Hacker News new | ask | show | jobs
by salamander014 1317 days ago
It's more about what happens once there is an issue. I agree if something works and remains unchanged it will probably stay reliable, the issue is once you introduce a change, even nowadays you can possibly break something that isn't easy to undo (or troubleshoot without taking services down).

For low traffic stuff, might seem OK, but no redundancy for a service that users pay for seems irresponsible, however Gitea might just be for them to track internal stuff, so maybe a little less so.

1 comments

> It's more about what happens once there is an issue

But again, when I've seen distributed infrastructure, it's very uncommon to see issues hitting one instance while others are not being hit by the very same issue.

When you introduce change, you introduce it to all running instances, all at once or over a period of time. You might be in luck if you're doing blue/green deployment, but you can achieve the same thing with a staging + production environment mostly.

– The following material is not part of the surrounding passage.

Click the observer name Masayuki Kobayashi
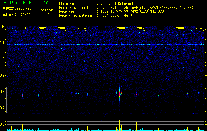(x=118, y=4)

Hardware failures will hit one twin and not the other. Same for some kinds of high load triggers. Major changes like OS upgrades can be applied to one twin and then the other.
How often to do hit actual hardware issues on dedicated instances for small to mid size applications? Usually you see those issues the first time you use it, or it get replaced data center wide and you get forewarning so you can move stuff over first, with minimal downtime.

Same with OS upgrades, I can't remember the last time a OS upgrade completely borked anything I have deployed. At worst, the kernel didn't boot but recover from a backup was fast enough.